Many datasets will be inherently biased as a result of the sourcing method, like how military datasets leave out females since most service members are male. Therefore, datasets used to train medical AI on a large scale will probably need to be curated in a very intentional manner.

Diversity Among Developers

A diverse training dataset alone will not guarantee the elimination of unwanted bias.

A lack of diversity among developers and investors behind medical AI tools can implant bias due to the framing of problems from the perspective of majority groups, as was in the case study above. Implicit biases and assumptions about data can leave potentially major biases go ignored.

What to look out for:

Steps to spot bias before an algorithm is deployed.

  1. Audit algorithms for potential pre-identified biases.
  2. Dig deeper into where and how the data was obtained and look for flaws in the data that could lead to bias.
  3. Consider how this will be deployed across a diverse array of patient populations.
  4. Follow this process into deployment by continually monitoring bias in real-time for unanticipated outcomes.
  5. At every step, ensure communication and transparency with providers and patients.

How will we move forward?

There is still a lot we don’t know.

A potential solution to the data issue is a “more with less” approach to training models. This would hopefully allow us to create accurate models with more limited data, decreasing the need for huge datasets.

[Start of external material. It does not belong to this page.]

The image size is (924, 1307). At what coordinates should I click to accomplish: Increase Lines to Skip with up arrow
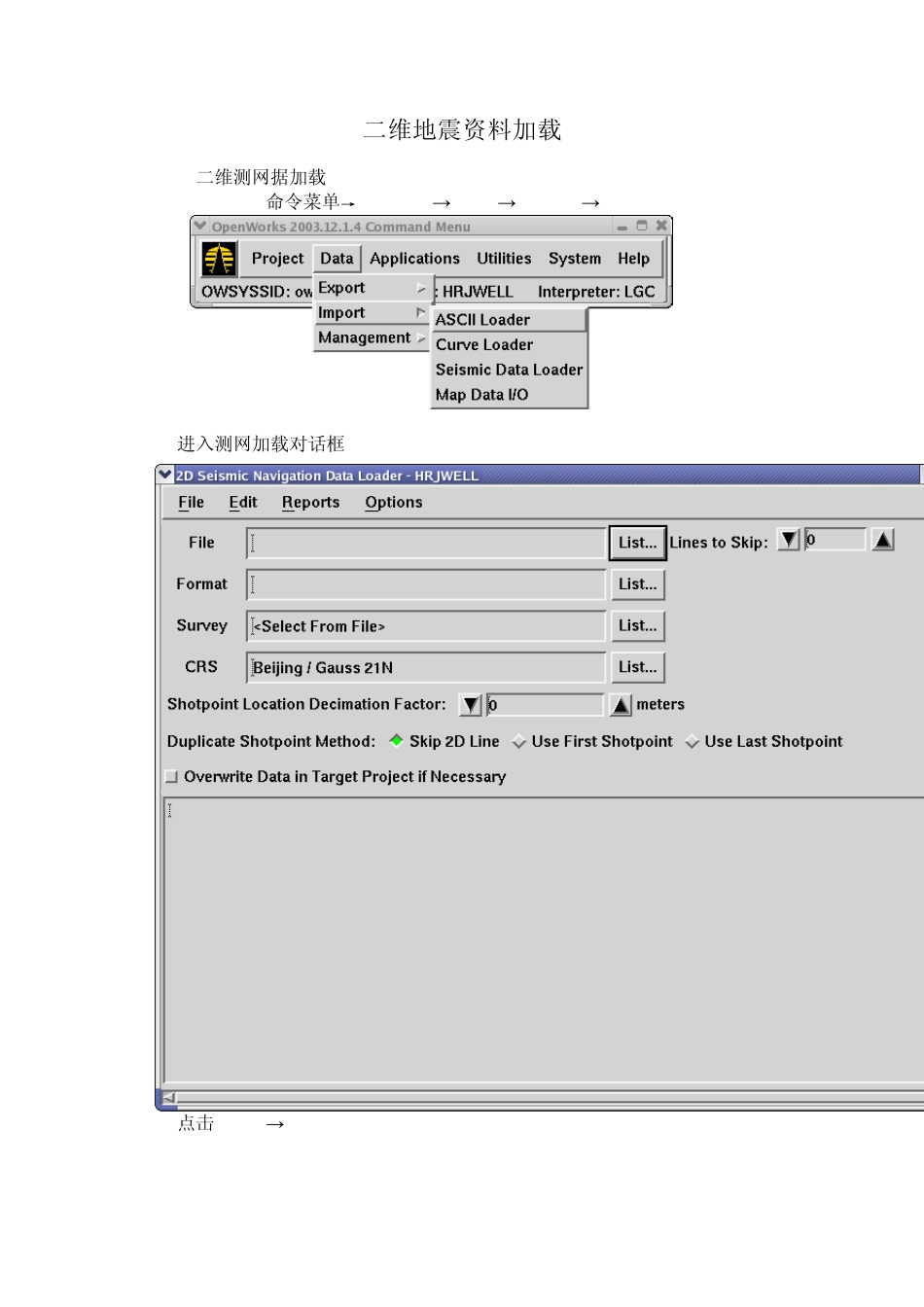(x=882, y=541)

There are also many questions regarding how these algorithms will be used. Will health insurance companies use AI to rack up insurance costs for people of color due to their higher risk? Will different treatments be used depending on a patient’s insurance status or ability to pay? We must keep asking these questions as we phase more AI into our decision-making.

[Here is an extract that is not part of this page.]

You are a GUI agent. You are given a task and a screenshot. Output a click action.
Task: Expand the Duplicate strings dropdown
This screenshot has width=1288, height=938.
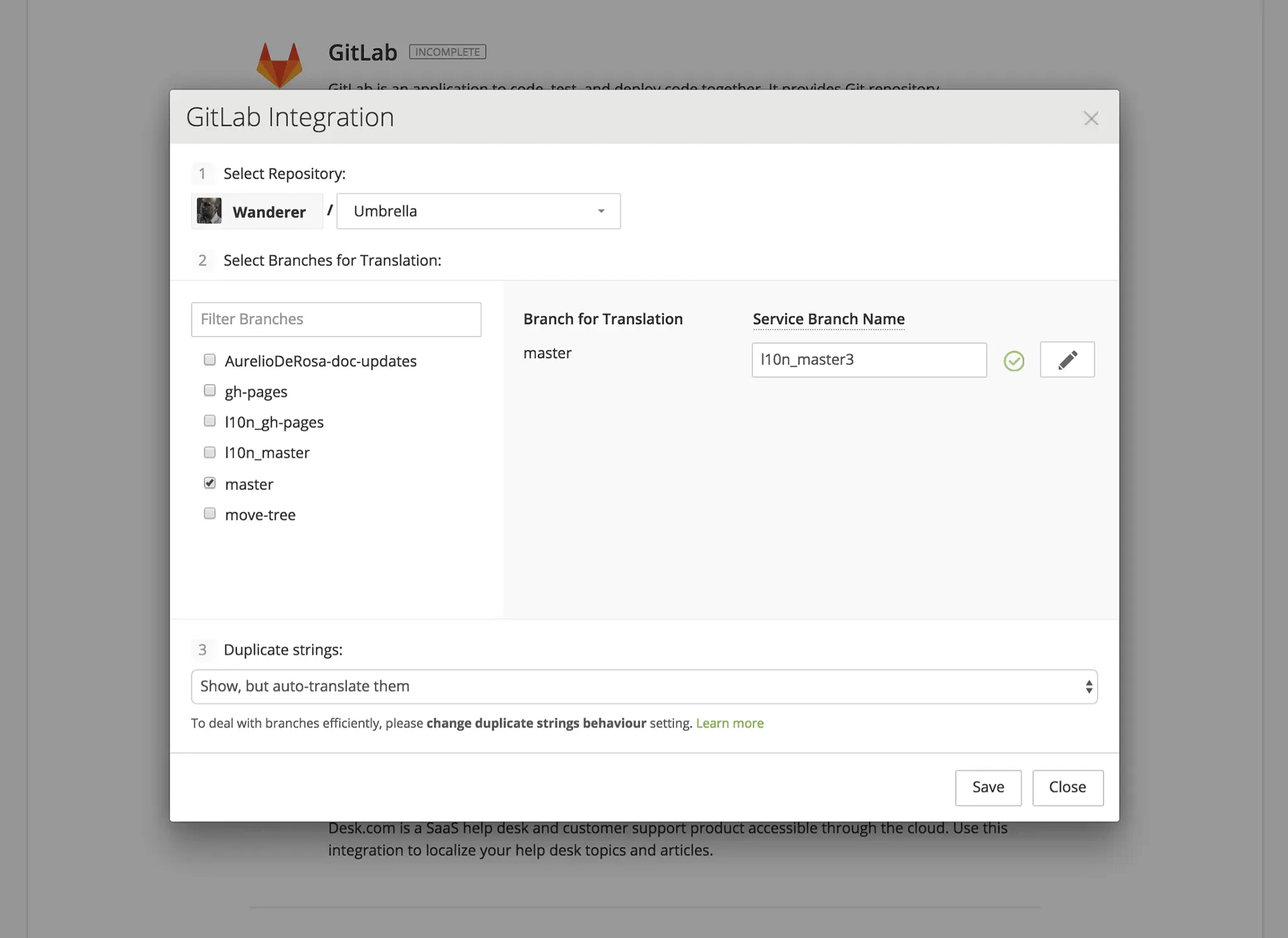644,686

The 21st century physician will need to have at least a basic understanding of how the algorithms they use work and who they were built for.

Key Takeaways

  • It is especially critical in the healthcare field that we are aware of the harmful biases that exist (racial bias in risk-assessment) and the necessary biases that don’t exist (gender bias in heart attack detection).
  • Algorithms built upon initial assumptions about data that are missing important context (such as the correlation between race and healthcare costs) can be incredibly harmful in the long-run.
  • Albeit necessary, obtaining more diverse medical datasets is really challenging — which could be helped by a “more with less” approach to training models.